The following description according to the present invention not only relates to the 7th aspect of the method according to the present invention also relates to the 8th in the characteristic of the method and of the preferred embodiment.

Dispersion

The active material preferably in the form of dispersion conditioning in particular suspension is applied to the plasma polymer layer facing away from the surface of the substrate. In addition to the active material outer, dispersion body also can be included with an additive, solvent or adhesive. The choice of mixing and dispersion order to be made to coordinate with the electrode design. Drying of the solid component in the solvent and the binder can be added front is pre-mixed. Thus obtained dry mixture may be added after the solvent is dispersed. In another aspect of the invention in one embodiment, the composition of the solid and liquid portion may also be in the absence of the first pre-mixed dry composition under certain conditions in one step is disseminates. Dispersion conditioning can be used coating tool such as the slot nozzle, scraper, the anilox roller and to exert.

Active material

The preferred active material is lithium transition metal oxide - - compound, for example as lithium iron phosphate (LiFePO₄ ), Lithium cobalt oxide (LiCoO₂ ), The spinel lithium manganese oxide (LiMn₂ O₄ ) Or lithium nickel cobalt manganese oxide (Li (NixCoyMnz) O₂ ). The active material and more preferably is lithium nickel cobalt manganese oxide (Li (NixCoyMnz) O₂ ). The active material preferably in order to powder form to use in order to improve the dispersion.

The calendering and drying

In the method a in the preferred embodiment, the active material is applied by calendering and drying the object after further processing.

After the coating, the coated substrate can be dried. Drying for example can be the air (especially dry air) or preferably carried out in an inert gas atmosphere. Generally, the gas mixture can be chosen as is suitable for drying. Drying can be under the normal pressure condition or they may be under low pressure in the static attitude or dynamic in vacuum. During the drying, by supply of heat away from the substrate in the solvent, and the solvent can be recovered or is supplied to a heat application. Drying is preferably provided for the drier. Drying machine can in order to achieve the single temperature distribution is divided into different temperature zones. After passing through the dryer can be film cooling to the room temperature.

When the calendering, the coated substrate for example by one or more of the rotation of the roll pair is consolidated (rolls extends). Compacting can be carried out through the upper and lower. The roll pair to generate accurate prescribed line pressure, thereby can adjust the porosity of the coated substrate. For obtaining having a predetermined porosity of predetermined surface structure, a constant line pressure is important, which in turn is decided in the roller of the surface condition and round the processing precision.
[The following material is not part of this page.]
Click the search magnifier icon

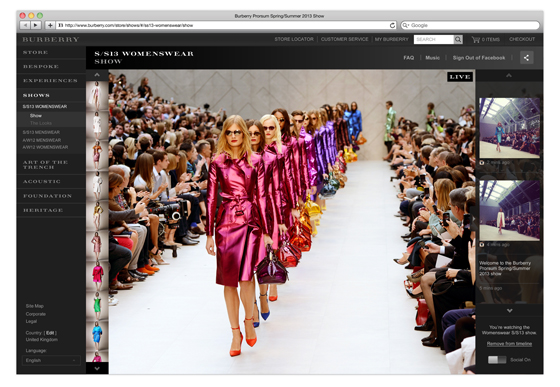pos(458,39)
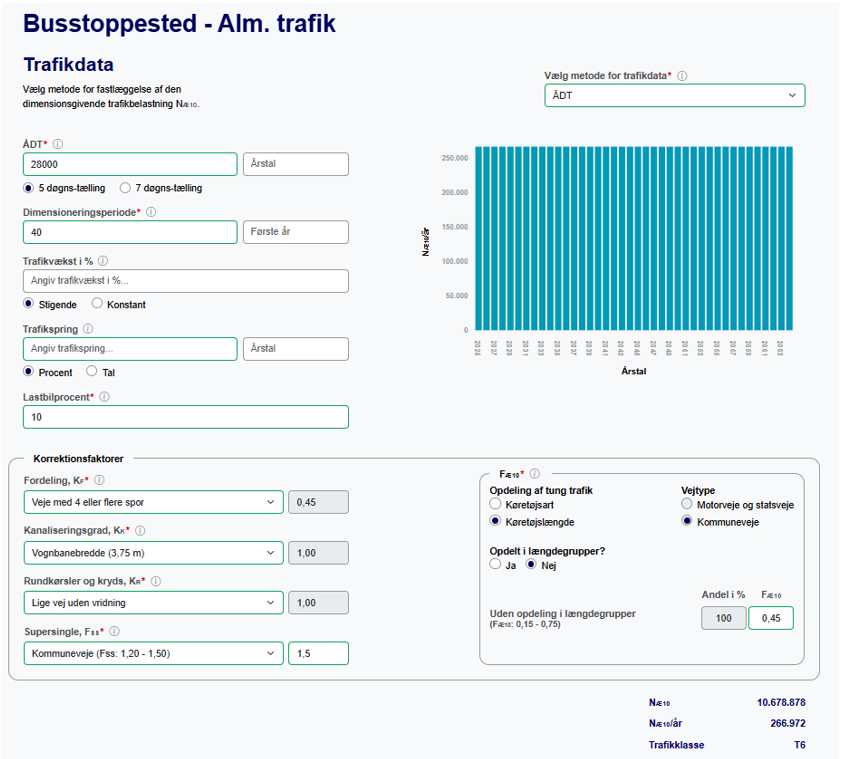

After the calendering can be subjected to further drying, preferably under the condition of vacuum.

The battery unit and the lithium ion battery

According to the present invention 9th aspects, the invention relates to a battery unit, including according to the present invention in the 5th of the electrode.

The invention final aspect relates to a lithium ion secondary battery, which comprises according to the invention in the 5th of the electrode.

Battery and lithium ion battery preferably includes at least one cathode, at least one anode and the at least one electrolyte. Included in the battery and lithium ion in the accumulator according to the 5th in the electrode preferably is the cathode. The following description is used for manufacturing according to the invention of the last two aspects of the battery unit and the lithium ion battery of the embodiment. As a cathode electrode according to the 5th in the middle layer and the anode stack or wound into a single battery. In the stacking process, the electrode film in order to re-circulation mode by the anode, the separation membrane and the cathode stack. When the winding, by a separating film with, a anode with, a separating film with and a cathode with produce by the overlap of a roll of the tape. Then, so manufactured material is fed into a package placed in the filling with the electrolyte.

As the anode material, preferably graphite and similar carbon, nano silicon, lithium titanate or tin oxide. Generating lithium graphite and similar carbon is a particularly preferred anode material.

As the electrolyte, preferably dissolved lithium salt such as lithium hexafluorophosphate, lithium fluoborate four or two oxalic acid lithium borate. Dissolving at this moment in the anhydrous non-protic solvent such as ethylene carbonate, propylene carbonate, dimethyl carbonate or 1, 2 - dimethoxy ethane in. In addition, can be composed by polyvinylidene fluoride or polyvinylidene fluoride - hexafluoropropylene or lithium phosphate nitride of polymer as the electrolyte.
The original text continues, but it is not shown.